Wednesday, June 22, 2011

Net.TCP Port Sharing

Windows Communication Foundation (WCF) provides a new TCP-based network protocol (net.tcp://) for high-performance communication. WCF also introduces a new system component, the Net.TCP Port Sharing Service that enables net.tcp ports to be shared across multiple user processes.
Background and Motivation
When the TCP/IP protocol was first introduced, only a small number of application protocols made use of it. TCP/IP used port numbers to differentiate between applications by assigning a unique 16-bit port number to each application protocol. For example, HTTP traffic today is standardized to use TCP port 80, SMTP uses TCP port 25, and FTP uses TCP ports 20 and 21. Other applications using TCP as a transport can choose another available port number, either by convention or through formal standardization.
Using port numbers to distinguish between applications had security problems. Firewalls are generally configured to block TCP traffic on all ports except for a few well-known entry points, so deploying an application that uses a non-standard port is often complicated or even impossible due to the presence of corporate and personal firewalls. Applications that can communicate over standard, well-known ports that are already permitted, reduce the external attack surface. Many network applications make use of the HTTP protocol because most firewalls are configured by default to allow traffic on TCP port 80.
The HTTP.SYS model in which traffic for many different HTTP applications is multiplexed onto a single TCP port has become standard on the Windows platform. This provides a common point of control for firewall administrators while allowing application developers to minimize the deployment cost of building new applications that can make use of the network.

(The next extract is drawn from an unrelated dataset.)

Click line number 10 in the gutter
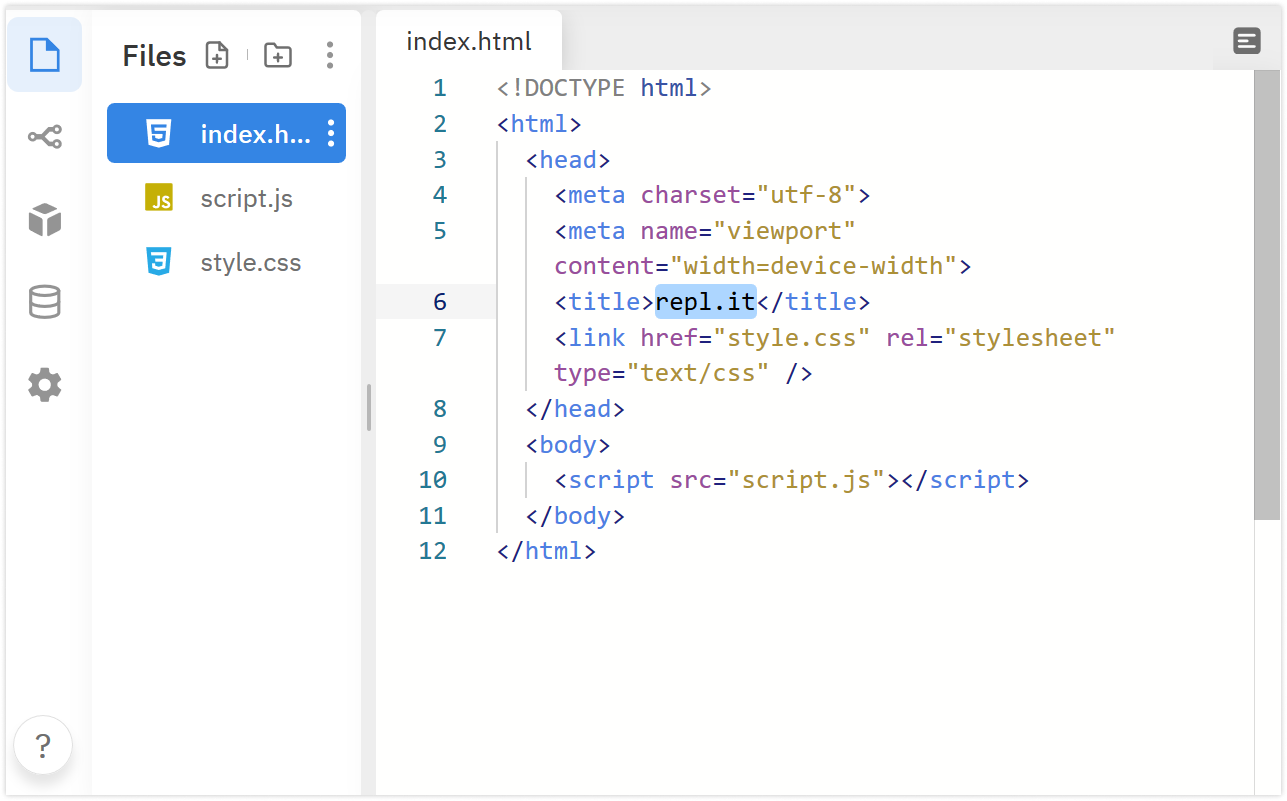Image resolution: width=1287 pixels, height=801 pixels. pyautogui.click(x=432, y=480)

The ability to share ports across multiple HTTP applications has long been a feature of Internet Information Services (IIS). However, it was only with the introduction of HTTP.SYS (the kernel-mode HTTP protocol listener) with IIS 6.0 that this infrastructure was fully generalized. In effect, HTTP.SYS allows arbitrary user processes to share the TCP ports dedicated to HTTP traffic. This capability allows many HTTP applications to coexist on the same physical machine in separate, isolated processes while sharing the network infrastructure required to send and receive traffic over TCP port 80. The Net.TCP Port Sharing Service enables the same type of port sharing for net.tcp applications.